Here are just a few of the thousands of LGBT people who have been assaulted or killed in hate crimes in the past decade.
And here are pictures and remembrances of many more.
These are the faces of people whom Focus on the Family, the Family Research Council, and other Christian Rightists believe are undeserving of equal protection under federal hate-crime law.
These organizations today protested President Obama’s signing of the Hate Crimes Prevention Act, which revised existing federal hate-crime law to protect victims of felony violence committed on the basis of the victim’s sexual orientation or gender identity.
Focus on the Family joined Erik Stanley of the Alliance Defense Fund in asserting that while “all victims deserve equal justice,” LGBT people should be excluded from that equal justice, as they were under the previous federal hate-crime law. The two organizations favor the earlier law, which only offered protection for victims in some demographics — race and religion — but not others.
Then and now, the federal law explicitly limits hate-crime punishment to felony violence, and both the law and the First Amendment of the Constitution explicitly protect and preserve free speech. Nevertheless, Focus and the ADF equated the punishment of felony violence with “the criminalization of speech that is not deemed ‘politically correct.'” In short, ADF and Focus both maintain that violence is a valid (albeit incorrect) form of religious and political expression.
The Family Research Council, a spinoff of Focus, declared that the equitable punishment of felony violence “is part of a radical social agenda that could ultimately silence Christians and use the force of government to marginalize anyone whose faith is at odds with homosexuality.”
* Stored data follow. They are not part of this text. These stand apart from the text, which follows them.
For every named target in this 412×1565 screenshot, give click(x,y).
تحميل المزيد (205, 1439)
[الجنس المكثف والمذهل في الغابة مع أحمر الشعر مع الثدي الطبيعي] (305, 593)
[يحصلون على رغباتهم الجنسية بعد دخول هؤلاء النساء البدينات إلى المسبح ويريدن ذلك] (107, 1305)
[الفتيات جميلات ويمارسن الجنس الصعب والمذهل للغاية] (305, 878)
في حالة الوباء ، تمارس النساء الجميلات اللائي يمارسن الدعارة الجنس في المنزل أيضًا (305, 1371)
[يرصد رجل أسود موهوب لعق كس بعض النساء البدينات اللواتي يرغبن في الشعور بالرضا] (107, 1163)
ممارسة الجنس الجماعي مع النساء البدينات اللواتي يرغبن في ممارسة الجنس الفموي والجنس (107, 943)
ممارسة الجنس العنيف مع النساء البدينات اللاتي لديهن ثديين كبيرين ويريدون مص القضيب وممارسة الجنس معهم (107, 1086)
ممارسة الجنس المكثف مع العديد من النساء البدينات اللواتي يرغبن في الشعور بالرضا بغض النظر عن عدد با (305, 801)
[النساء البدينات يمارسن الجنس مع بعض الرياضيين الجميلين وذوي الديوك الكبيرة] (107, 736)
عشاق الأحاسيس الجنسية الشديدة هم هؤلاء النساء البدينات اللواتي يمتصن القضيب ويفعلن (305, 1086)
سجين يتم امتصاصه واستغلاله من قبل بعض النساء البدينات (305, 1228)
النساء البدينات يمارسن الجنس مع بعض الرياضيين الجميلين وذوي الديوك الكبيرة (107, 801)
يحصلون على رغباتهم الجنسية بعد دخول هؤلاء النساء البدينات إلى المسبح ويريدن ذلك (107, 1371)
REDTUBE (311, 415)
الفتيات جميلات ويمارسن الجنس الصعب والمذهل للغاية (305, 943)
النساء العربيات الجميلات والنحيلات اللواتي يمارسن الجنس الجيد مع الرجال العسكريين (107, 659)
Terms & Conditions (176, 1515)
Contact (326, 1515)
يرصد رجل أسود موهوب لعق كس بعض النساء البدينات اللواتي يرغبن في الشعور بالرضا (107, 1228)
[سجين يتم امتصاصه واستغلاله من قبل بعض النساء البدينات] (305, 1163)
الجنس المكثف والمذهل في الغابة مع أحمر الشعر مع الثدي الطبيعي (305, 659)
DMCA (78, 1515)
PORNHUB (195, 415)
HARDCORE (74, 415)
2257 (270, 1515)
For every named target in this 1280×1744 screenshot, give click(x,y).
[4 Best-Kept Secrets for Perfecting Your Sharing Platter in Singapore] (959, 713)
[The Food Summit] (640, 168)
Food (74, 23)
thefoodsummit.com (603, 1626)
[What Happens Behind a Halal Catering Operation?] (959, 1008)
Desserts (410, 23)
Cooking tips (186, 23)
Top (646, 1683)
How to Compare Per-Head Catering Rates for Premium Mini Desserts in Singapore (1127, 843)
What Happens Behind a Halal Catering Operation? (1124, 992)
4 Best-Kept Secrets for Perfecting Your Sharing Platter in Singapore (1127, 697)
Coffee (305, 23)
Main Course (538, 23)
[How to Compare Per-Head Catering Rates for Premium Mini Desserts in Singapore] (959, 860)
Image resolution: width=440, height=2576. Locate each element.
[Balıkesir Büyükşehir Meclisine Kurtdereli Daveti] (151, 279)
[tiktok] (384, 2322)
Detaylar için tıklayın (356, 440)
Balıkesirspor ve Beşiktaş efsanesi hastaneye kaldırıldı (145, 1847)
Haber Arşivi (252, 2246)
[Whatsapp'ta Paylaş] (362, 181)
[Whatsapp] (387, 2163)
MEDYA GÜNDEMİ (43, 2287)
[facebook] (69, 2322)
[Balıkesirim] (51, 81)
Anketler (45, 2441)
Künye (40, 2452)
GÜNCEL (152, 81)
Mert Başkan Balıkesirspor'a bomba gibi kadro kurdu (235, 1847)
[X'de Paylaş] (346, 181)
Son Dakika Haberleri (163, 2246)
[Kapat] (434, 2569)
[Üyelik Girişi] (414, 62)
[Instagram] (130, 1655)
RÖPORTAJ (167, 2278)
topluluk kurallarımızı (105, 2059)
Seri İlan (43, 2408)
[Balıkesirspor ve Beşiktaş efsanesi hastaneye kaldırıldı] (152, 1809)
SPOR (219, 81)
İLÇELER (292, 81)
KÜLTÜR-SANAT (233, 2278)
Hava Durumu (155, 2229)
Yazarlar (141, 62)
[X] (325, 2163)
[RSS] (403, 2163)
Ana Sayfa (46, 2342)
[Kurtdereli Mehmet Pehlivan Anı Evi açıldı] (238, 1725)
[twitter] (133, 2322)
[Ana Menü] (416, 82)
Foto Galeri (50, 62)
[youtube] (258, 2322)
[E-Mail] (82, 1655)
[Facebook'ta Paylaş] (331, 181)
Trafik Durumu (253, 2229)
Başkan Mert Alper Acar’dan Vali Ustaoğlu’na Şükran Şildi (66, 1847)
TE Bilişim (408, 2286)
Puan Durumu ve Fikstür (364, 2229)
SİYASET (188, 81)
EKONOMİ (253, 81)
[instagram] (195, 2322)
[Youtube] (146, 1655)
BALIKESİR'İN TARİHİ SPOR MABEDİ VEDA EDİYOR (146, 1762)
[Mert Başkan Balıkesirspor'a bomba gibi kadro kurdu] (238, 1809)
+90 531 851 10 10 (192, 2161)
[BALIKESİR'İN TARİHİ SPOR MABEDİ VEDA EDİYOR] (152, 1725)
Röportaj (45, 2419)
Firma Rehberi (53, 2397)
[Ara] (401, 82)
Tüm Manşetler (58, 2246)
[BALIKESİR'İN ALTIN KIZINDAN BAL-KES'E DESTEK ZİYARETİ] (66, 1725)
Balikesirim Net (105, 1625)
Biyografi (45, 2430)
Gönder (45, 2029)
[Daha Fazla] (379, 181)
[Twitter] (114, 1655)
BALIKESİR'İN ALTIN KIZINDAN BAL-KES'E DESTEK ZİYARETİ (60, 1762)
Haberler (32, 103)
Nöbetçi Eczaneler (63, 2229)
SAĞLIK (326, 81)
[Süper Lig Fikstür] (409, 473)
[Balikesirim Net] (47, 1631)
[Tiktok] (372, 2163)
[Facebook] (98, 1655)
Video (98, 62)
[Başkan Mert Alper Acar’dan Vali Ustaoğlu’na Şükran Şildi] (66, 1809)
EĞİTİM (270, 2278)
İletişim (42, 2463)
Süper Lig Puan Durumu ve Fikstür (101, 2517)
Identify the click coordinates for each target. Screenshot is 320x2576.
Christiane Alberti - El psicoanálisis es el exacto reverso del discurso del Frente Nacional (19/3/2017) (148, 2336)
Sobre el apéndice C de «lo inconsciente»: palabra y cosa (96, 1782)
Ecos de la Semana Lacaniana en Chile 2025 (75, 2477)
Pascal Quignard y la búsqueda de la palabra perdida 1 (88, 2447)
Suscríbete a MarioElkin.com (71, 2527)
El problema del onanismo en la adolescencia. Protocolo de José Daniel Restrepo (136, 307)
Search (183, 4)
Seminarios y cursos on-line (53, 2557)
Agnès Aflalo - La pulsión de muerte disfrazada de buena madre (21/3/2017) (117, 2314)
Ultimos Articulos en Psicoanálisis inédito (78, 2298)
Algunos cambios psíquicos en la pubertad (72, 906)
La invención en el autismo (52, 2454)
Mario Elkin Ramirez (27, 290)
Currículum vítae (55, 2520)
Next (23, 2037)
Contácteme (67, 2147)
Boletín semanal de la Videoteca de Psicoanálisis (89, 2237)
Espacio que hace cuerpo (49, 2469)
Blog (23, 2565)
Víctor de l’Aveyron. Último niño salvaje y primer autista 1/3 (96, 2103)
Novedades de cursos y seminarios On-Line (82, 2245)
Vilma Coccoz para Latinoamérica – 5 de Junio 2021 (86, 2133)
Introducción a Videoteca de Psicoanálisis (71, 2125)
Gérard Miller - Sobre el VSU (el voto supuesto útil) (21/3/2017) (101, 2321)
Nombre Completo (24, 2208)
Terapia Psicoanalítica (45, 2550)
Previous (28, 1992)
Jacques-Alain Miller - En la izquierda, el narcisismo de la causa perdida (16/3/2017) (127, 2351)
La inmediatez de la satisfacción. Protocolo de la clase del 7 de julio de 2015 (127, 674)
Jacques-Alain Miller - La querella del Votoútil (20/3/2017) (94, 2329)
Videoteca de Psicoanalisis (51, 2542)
The Traditional Values Coalition has long contended that gay and transgender Americans should not be protected from violence, as other targeted “minorities” are. Exodus International spokesman Randy Thomas has repeatedly insisted that the punishment of felony violence against LGBT people amounts to punishment of “thought crime.” And PFOX frequently claims that ex-gays are the most persecuted minority in America.
The Washington Post notes tonight:
According to the FBI, law enforcement agencies around the country reported 7,624 hate crime incidents in 2007, the most recent year for which data were available. More than half were categorized as racially motivated, and about 17 percent were based on sexual orientation.
No such violence against ex-gays was reported.
The United Church of Christ was one of several religious institutions that applauded the newly revised law.